Not surprised a post like this came from someone with "Burton" in their screen name.:cheeky4:


----------



## BurtonAvenger (Aug 14, 2007)

Not surprised someone from Ohio can't remember what they rode at a demo.


----------



## Jeffksf (Feb 17, 2008)

Sorry, I remember now, the Verve and the Era were the 2 Flow boards.
And the rossi was the Retox


----------



## LvdT (Jan 13, 2011)

You must be kidding me. This BurtonAvenger guy is fooling with us, he can't be serious.

Hahaha you've such a hard life if you feel the need to go online to post ugly and bad stuff about all things other people say.
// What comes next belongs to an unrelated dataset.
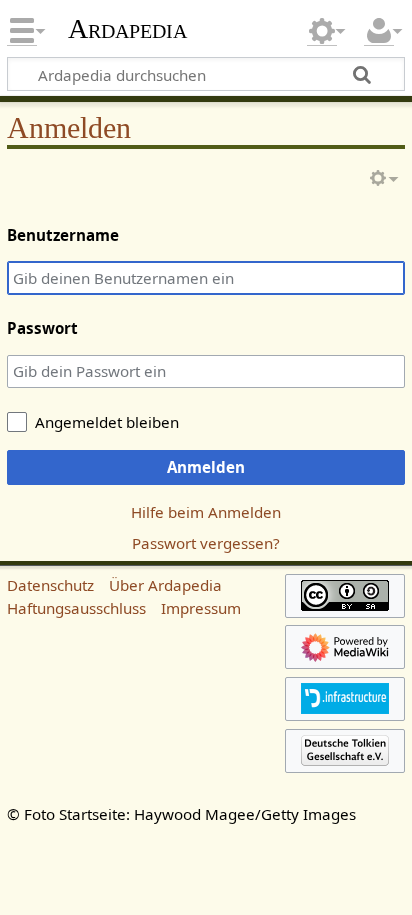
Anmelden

You must hate this world, I feel sorry for you BA.

And on-topic: Nice to read your first experiences with rocker and hybrid forms. I think personally the powerfull hybrids are next step for snowboarding all boards will go. But for myself I'm also sticking to camber for the near future because for me it rides the best and I've no money to buy a new board


----------



## Nefarious (Dec 26, 2010)

I think everyone just needs to chill. BA is honest and sarcastic at the same time. Not only is he both of these things, but he's also consistent with both. Take a deep breath and relax. It's not like he's beating you up on the playground after school.


----------



## Snowfox (Dec 26, 2009)

Nefarious said:


> I think everyone just needs to chill. BA is honest and sarcastic at the same time. Not only is he both of these things, but he's also consistent with both. Take a deep breath and relax. It's not like he's beating you up on the playground after school.


I'm not too worried about BA being able to take care of himself 

Neither one of those companies are really considered that great for snowboards to my knowledge (Flow obviously is pretty famous for their bindings... Rossignol kinda got some attention this year for having A good board, haha). I understand that camber is what's familiar, but completely throwing aside the new tech after just riding those boards seems a little premature to me. 

Plus, as you mentioned, your hill doesn't really have much powder (if at all). That's one of the biggest reasons to ride a rocker board.


----------



## BurtonAvenger (Aug 14, 2007)

LvdT said:


> You must be kidding me. This BurtonAvenger guy is fooling with us, he can't be serious.
> 
> Hahaha you've such a hard life if you feel the need to go online to post ugly and bad stuff about all things other people say. You must hate this world, I feel sorry for you BA.
> 
> And on-topic: Nice to read your first experiences with rocker and hybrid forms. I think personally the powerfull hybrids are next step for snowboarding all boards will go. But for myself I'm also sticking to camber for the near future because for me it rides the best and I've no money to buy a new board


And who the fuck are you?

Flow makes some solid boards. Rossi should just pull the plug.


----------



## JoeR (Oct 30, 2010)

Nefarious said:


> I think everyone just needs to chill. BA is honest and sarcastic at the same time.


Most of the threads here that degenerate into lavish flame-wars start with that kind of "honesty" and then escalate into multiparty battles in which people are competing to see who can be "honest" in the most colorful terms. Go back and reread the recent threads in which the mods have ended up chastising or banning people, and you'll see what I mean.


----------